Kami pun melakukan investasi, dari uang sendiri, secara nilai bisnis ini bukan bisnis berskala besar, belum . Size-nya masih UKM kok, namun bank belum bisa menerima sehingga kami memutuskan menggunakan seluruhnya capital sendiri, urunan. Sesuai share, sesuai kapabilitas. Kami optimis begitu ada turn over, revenue maka refinance atau dibiayai menggunakan dana perbankan menjadi mudah. Refinance bahkan kami sudah melamun untuk melakukan mark-up karena memiliki value sebagai pioneer dan bisnisnya bagus sehingga bisa up-front untung di depan. Sekali lagi, itu bicara sombong karena mendahului Yang Maha Kuasa, bicara optimis, bicaranya pemimpi.
Seluruh alat terbaik, mesin terbaik terpasang, bisnis jalan sesuai jadwal. Turn over revenue mulai jalan di tahun 2009. Fakta mulai terkuak. Ternyata hingga saat ini kami berhasil menciptakan penjualan dan sepertinya berbisnis namun hanya bisa untuk menutupi overhead bulanan saja. Di ujung pembukuan nol, impas. Jika dihitung investasi… belum ada satu sen pun masuk kembali ke kantong kami. Bagaimana mengatakan untung atau bisnis ini bagus, investasi saja belum kembali!!
Sejak enam bulan ini kami melakukan penyelidikan dengan secara menyeluruh. Di mana bottle neck-nya, di mana terjadi masalah penyempitan keuntungan ini. Di sinilah bagi saya tantangan terbesar berbisnis. Inilah yang membuat tidak bisa tidur dengan enak pada malam hari karena terkadang terbangun memikirkan masalah ini. Mencari akar masalah adalah seni tersendiri. Menyelesaikan masalah kalau akar masalahnya benar maka mudah, namun kalau tidak terdapat data yang benar asal muasalnya maka tidak akan bisa selesai masalah tersebut.
Hal inilah yang membuat saya berada di tengah hutan jati di tempat sepi di sumur Semanggi berjarak 30 kilometer dari kota Cepu yang juga sepi. Hal inilah membuat saya harus mendatangi para off taker kami satu persatu.
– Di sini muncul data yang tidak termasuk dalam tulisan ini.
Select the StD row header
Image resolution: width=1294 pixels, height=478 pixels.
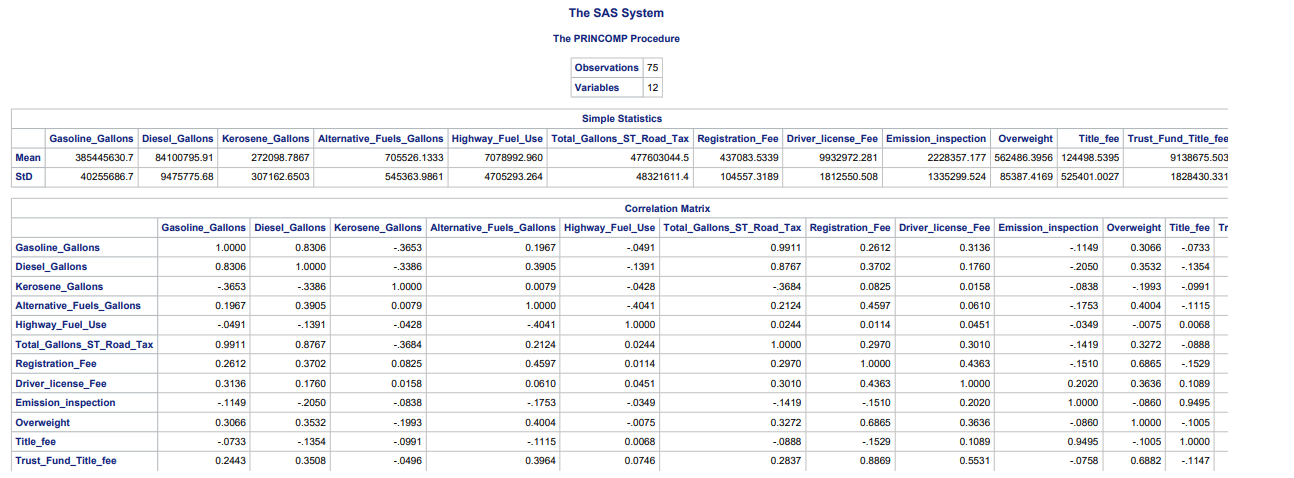click(x=28, y=176)
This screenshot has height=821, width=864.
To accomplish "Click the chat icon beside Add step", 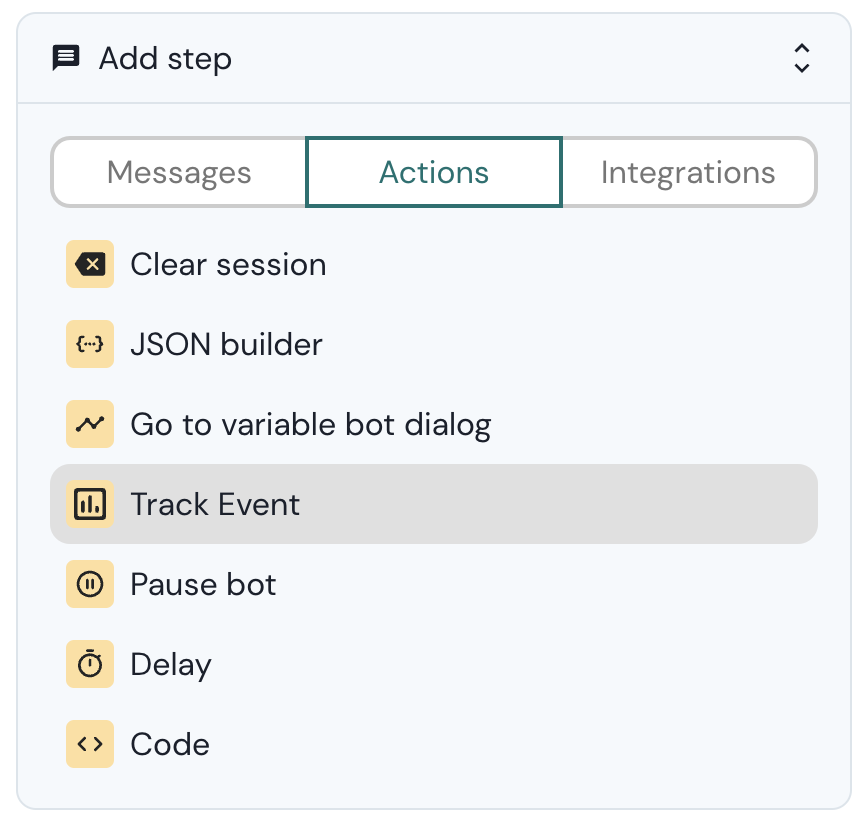I will [66, 58].
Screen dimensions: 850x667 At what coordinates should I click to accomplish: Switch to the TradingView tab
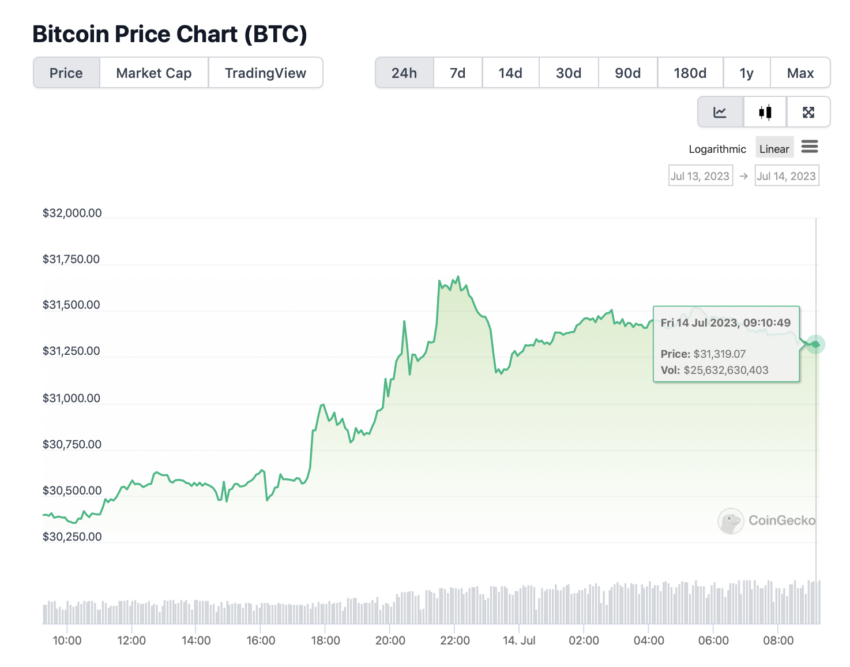[266, 73]
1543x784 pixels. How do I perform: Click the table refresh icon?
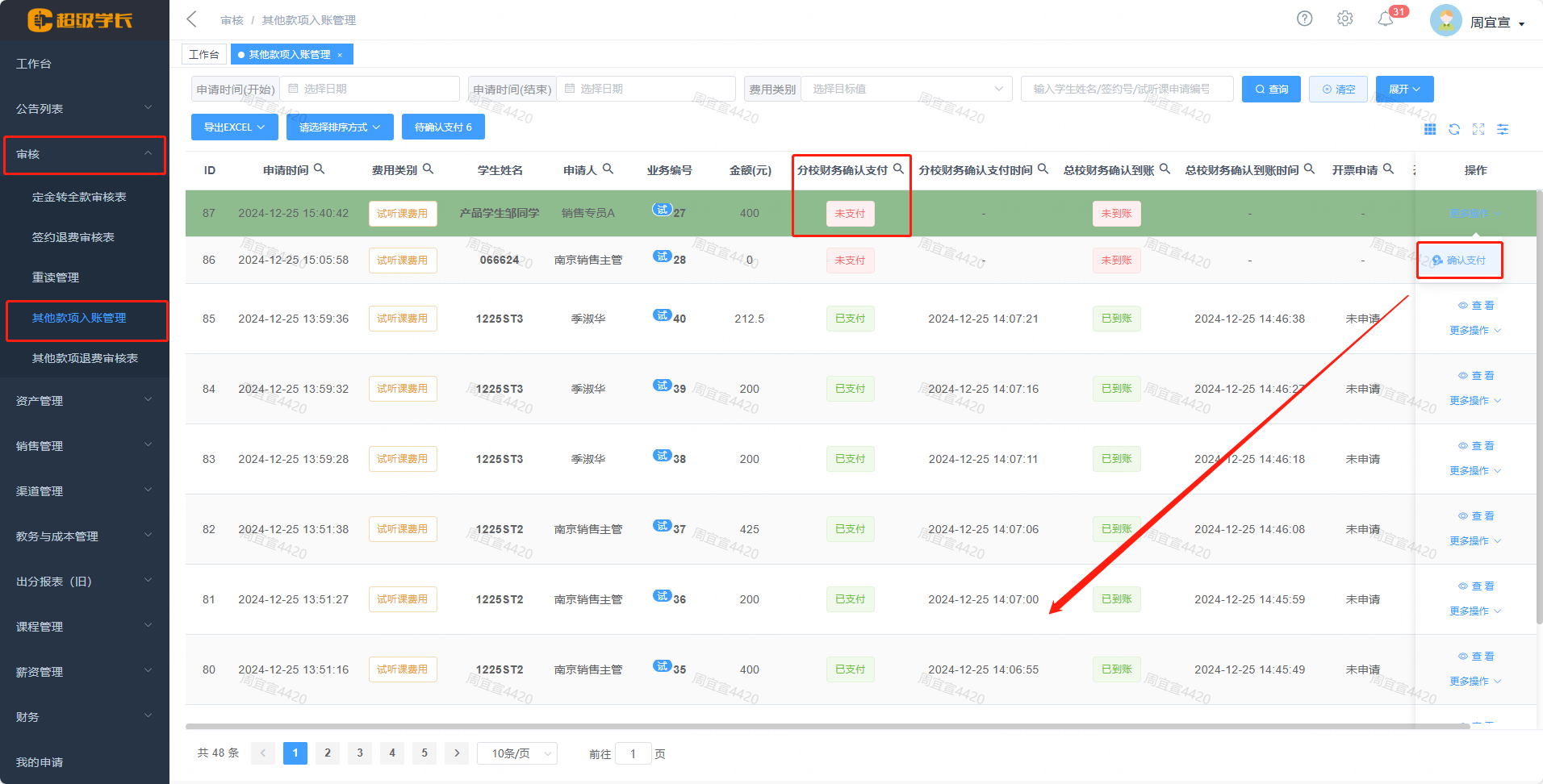point(1454,129)
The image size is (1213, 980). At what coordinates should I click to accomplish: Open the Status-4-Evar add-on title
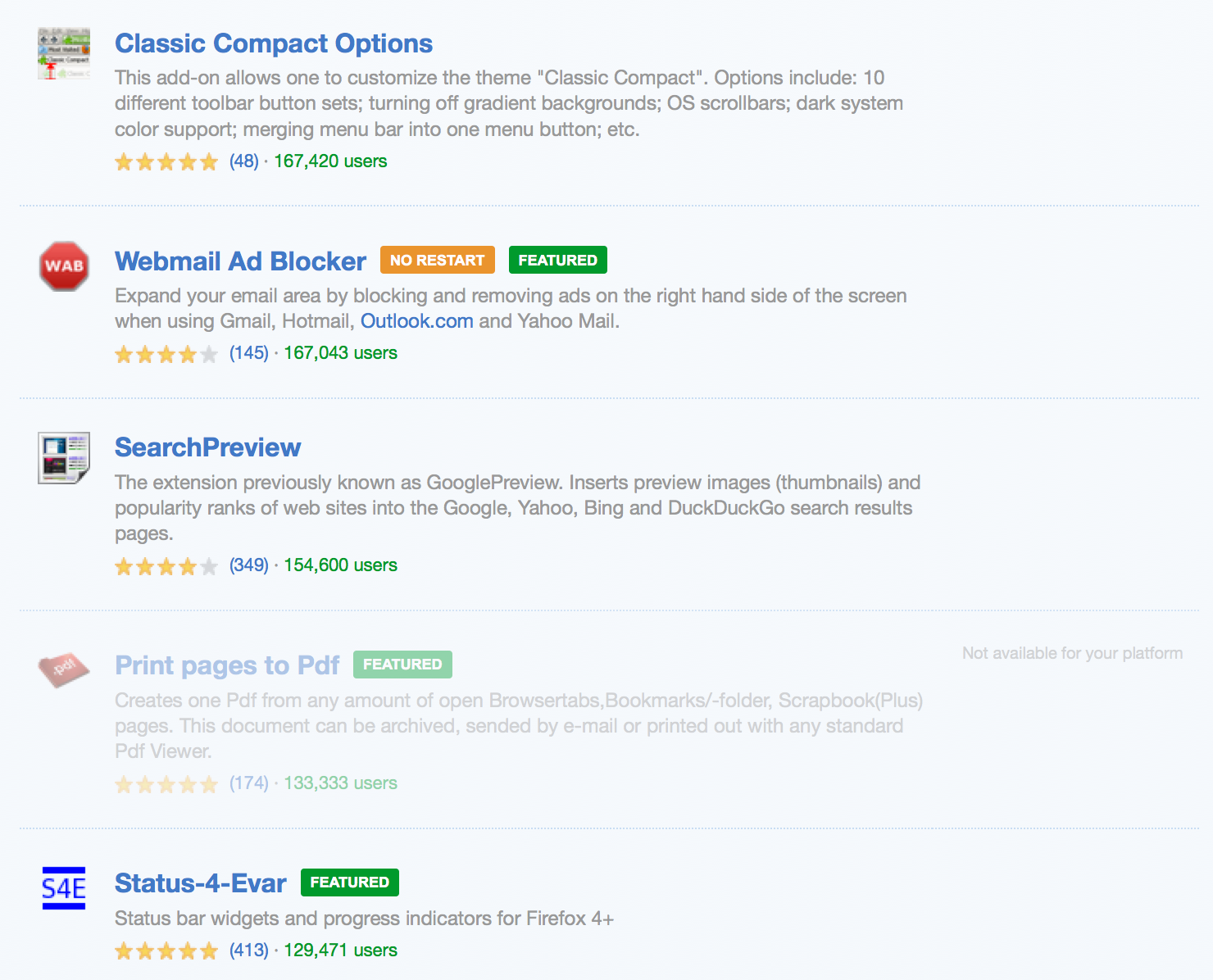tap(201, 883)
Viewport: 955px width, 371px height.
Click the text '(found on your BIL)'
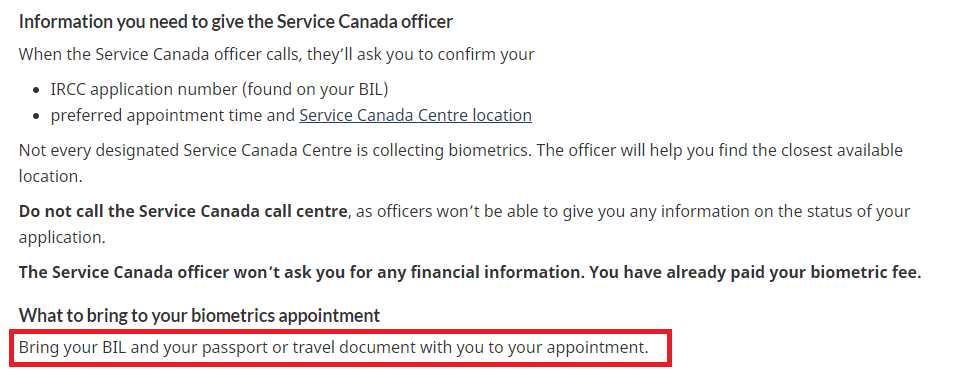click(x=315, y=89)
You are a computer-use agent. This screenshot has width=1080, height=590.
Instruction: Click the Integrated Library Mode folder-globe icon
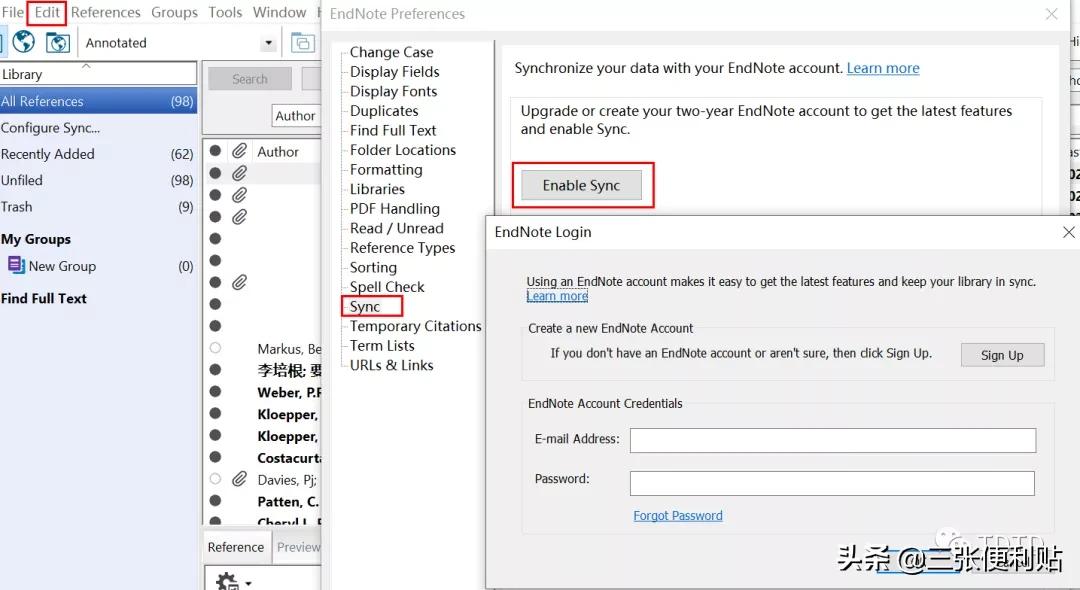(x=56, y=42)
Hal inilah yang membuat saya duduk di samping sopir GTM yang mendistribusikan CNG, hal inilah yang membuat saya bolak-balik ke Pertamina EP di Cirebon pusatnya sumur Cepu. Hal inilah yang membuat saya bermalam-malam duduk dan tinggal bersama di mess karyawan di Cepu. Kami harus menerima data real yang benar dari penyidikan yang benar.
Segala keoptimisan di awal sirna semua, segala mimpi di awalnya memudar, yang ada tinggal kecemasan dan mencoba menjaga semangat self push mebakar motivasi diri sendiri. Benarlah kata Malcom Goldwell bahwa sebelum sepuluh ribu jam melakukan hal yang sama seseorangbelum dikatakan faham, mengerti , memahami, makrifat atau menjadi master. Di mana setelah sepuluh ribu jam melakukan hal tersebut maka bisnis akan menjadi mudah alias segala keputusan bisa dilakukan dengan snap judgment. Kami di SEP jauh belum mencapai kemakrifatan bisnis CNG. Di kereta malam Rajawali jurusan Cepu-Semarang tulisan ini di-upload agar mendapat dorongan semangat menuntaskan sepuluh ribu jam dari para sahabat.